Over 4,000 attended EagleFest, a banner year for Teatown’s event

Brian Bradley flying raptors for a large crowd (Photo by Austin Schatz)

Teatown Hudson River EagleFest, the annual festival celebrating the bald eagle’s winter migration to the Hudson River, took place once again this past Saturday, February 8. The 4,000 participants included event attendees at Eagle Headquarters in Croton Point Park, program collaborators, volunteers, and visitors to the event’s 7 partner sites located along the river.

This year’s partner sites included Groundwork Hudson Valley’s Science Barge, The Echo Boat Launch in the Village of Croton (sponsored by Saw Mill River Audubon), George’s Island Park in Montrose (sponsored by Saw Mill River Audubon), the New Croton Dam (sponsored by Bedford Audubon), Steamboat Riverfront Park in Verplanck (sponsored by the Town of Cortlandt), the Riverfront Green in Peekskill (sponsored by the City of Peekskill), and the Boscobel House and Gardens in Garrison.

Bill Clinton with Christine Peyreigne of Christine’s Critters (Photo Courtesy of Christine Peyreigne)

The event even drew some special attendees! Bill and Hillary Clinton accompanied by their daughter Chelsea and grandchildren, to see the live bird shows! Other special guests included County Executive George Latimer, State Senator Peter Harckham, State Assemblywoman Sandy Galef, Ossining Town Supervisor Dana Levenberg, Croton-on-Hudson Mayor Brian Pugh, and Westchester County Parks Department Commissioner Kathy O’Connor.

Each year, thousands flock to Croton Point Park to see live bird-of-prey shows and demonstrations, and especially to see wild bald eagles and other birds of prey thriving in their natural habitat along the Hudson River. Bald eagles, once on the brink of extirpation due to chemicals like DDT, have rebounded as a result of federal and state protections, and can now be seen nesting and hunting along the River.

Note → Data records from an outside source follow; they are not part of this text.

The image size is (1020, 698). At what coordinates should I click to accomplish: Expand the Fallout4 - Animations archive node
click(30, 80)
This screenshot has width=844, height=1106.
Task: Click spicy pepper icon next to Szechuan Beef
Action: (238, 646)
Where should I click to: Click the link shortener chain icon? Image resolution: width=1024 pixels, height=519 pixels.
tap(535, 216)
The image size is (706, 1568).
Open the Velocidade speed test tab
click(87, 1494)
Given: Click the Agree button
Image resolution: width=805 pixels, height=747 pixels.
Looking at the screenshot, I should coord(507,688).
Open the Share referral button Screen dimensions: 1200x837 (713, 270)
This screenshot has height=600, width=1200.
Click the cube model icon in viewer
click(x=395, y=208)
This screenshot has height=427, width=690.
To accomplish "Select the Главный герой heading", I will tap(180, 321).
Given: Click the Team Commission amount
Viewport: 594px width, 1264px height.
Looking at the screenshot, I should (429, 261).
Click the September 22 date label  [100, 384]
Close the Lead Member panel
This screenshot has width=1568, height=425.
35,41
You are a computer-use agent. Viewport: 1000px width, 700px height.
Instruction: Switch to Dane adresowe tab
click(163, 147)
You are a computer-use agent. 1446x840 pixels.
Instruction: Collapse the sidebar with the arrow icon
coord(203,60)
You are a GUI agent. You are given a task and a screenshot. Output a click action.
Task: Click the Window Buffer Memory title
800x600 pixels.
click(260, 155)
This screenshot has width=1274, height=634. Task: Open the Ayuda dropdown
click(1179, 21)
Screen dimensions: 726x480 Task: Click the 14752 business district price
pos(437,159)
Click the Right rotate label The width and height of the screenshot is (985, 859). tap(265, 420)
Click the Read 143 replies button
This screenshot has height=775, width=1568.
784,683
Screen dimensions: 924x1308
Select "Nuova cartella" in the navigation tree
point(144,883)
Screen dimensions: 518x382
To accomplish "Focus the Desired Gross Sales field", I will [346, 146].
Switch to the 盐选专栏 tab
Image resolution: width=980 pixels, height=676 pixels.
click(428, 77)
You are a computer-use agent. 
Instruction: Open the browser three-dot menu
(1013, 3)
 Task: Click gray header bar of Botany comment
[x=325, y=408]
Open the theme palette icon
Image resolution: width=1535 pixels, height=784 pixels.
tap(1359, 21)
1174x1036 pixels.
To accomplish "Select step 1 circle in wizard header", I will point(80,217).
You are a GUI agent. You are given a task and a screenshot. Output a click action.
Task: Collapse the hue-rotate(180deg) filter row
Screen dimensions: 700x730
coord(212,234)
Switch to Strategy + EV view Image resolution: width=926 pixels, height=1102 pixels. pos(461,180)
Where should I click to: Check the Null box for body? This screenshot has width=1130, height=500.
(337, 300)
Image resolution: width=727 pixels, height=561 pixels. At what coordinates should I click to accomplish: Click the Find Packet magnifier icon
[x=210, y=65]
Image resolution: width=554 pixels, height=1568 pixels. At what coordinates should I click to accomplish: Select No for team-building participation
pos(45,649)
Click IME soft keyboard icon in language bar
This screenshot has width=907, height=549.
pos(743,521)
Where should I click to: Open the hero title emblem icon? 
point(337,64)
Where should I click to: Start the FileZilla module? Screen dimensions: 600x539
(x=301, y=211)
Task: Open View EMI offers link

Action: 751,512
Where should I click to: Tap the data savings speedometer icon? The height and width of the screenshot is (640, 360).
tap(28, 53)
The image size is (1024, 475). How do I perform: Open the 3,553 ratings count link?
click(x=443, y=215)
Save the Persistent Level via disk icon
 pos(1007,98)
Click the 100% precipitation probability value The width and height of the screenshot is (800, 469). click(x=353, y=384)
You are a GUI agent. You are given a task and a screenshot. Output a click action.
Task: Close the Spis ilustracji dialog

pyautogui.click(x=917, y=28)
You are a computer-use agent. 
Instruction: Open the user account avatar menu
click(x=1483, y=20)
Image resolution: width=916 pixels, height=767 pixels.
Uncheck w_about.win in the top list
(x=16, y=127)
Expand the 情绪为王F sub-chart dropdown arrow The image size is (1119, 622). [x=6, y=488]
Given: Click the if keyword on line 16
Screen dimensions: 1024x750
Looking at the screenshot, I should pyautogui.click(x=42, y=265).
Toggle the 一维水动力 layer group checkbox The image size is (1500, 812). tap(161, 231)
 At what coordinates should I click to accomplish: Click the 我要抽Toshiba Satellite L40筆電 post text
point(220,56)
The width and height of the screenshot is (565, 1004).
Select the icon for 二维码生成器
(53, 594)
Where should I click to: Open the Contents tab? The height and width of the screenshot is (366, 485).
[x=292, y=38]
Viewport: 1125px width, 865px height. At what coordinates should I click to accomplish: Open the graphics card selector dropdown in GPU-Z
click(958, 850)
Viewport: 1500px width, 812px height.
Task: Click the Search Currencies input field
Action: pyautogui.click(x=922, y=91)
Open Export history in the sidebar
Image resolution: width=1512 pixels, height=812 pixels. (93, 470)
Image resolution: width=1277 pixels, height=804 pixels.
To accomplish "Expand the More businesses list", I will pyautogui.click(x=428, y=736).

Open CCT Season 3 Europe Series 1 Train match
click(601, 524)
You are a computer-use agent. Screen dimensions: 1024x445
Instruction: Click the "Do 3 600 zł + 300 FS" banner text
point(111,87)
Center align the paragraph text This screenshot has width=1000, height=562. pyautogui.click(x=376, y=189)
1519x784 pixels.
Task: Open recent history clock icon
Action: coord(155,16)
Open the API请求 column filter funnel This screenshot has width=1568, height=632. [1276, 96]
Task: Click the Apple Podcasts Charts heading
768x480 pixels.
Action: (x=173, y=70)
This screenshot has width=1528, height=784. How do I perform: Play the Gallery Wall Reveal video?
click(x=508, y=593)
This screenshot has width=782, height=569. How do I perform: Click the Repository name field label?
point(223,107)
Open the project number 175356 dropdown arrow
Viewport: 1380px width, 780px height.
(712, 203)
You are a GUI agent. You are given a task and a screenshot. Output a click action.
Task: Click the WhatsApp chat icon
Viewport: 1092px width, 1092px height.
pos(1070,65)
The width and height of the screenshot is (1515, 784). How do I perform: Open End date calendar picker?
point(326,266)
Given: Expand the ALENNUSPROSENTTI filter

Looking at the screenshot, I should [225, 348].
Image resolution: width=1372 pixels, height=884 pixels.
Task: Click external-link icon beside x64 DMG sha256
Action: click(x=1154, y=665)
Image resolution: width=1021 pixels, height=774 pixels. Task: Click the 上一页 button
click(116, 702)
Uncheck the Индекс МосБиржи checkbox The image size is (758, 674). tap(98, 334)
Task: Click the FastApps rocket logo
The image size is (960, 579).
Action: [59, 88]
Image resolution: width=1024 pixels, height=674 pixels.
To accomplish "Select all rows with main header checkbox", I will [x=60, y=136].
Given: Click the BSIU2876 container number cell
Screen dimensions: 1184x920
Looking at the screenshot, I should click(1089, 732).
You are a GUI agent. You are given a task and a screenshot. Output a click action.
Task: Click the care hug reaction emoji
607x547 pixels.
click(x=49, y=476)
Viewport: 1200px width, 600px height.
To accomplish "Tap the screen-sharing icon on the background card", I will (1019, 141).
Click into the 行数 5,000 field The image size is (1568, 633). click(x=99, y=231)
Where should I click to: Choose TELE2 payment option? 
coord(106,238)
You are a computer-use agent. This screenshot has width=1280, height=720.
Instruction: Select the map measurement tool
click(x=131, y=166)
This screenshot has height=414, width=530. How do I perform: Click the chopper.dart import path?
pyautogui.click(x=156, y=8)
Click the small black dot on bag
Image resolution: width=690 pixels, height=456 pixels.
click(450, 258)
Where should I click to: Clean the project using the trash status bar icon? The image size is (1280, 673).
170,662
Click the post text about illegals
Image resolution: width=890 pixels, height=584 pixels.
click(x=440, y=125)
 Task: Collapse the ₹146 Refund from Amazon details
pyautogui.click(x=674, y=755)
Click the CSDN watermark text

Teatown set an impressive goal for the 2020 event: to only produce one bag of trash for the entire day of EagleFest. Teatown’s Community Environmentalist, Nadya Hall, is led this effort by working with vendors and the Parks Department. “Festivals are notorious for producing obscene amounts of trash,” said Nadya. “As we reflect on our own responsibility as environmental stewards, we are excited to rise to the challenge and tackle this ambitious goal with the help of our extended family of community volunteers.” Teatown nearly accomplished this goal, by only producing 1.5 bags of trash for the event.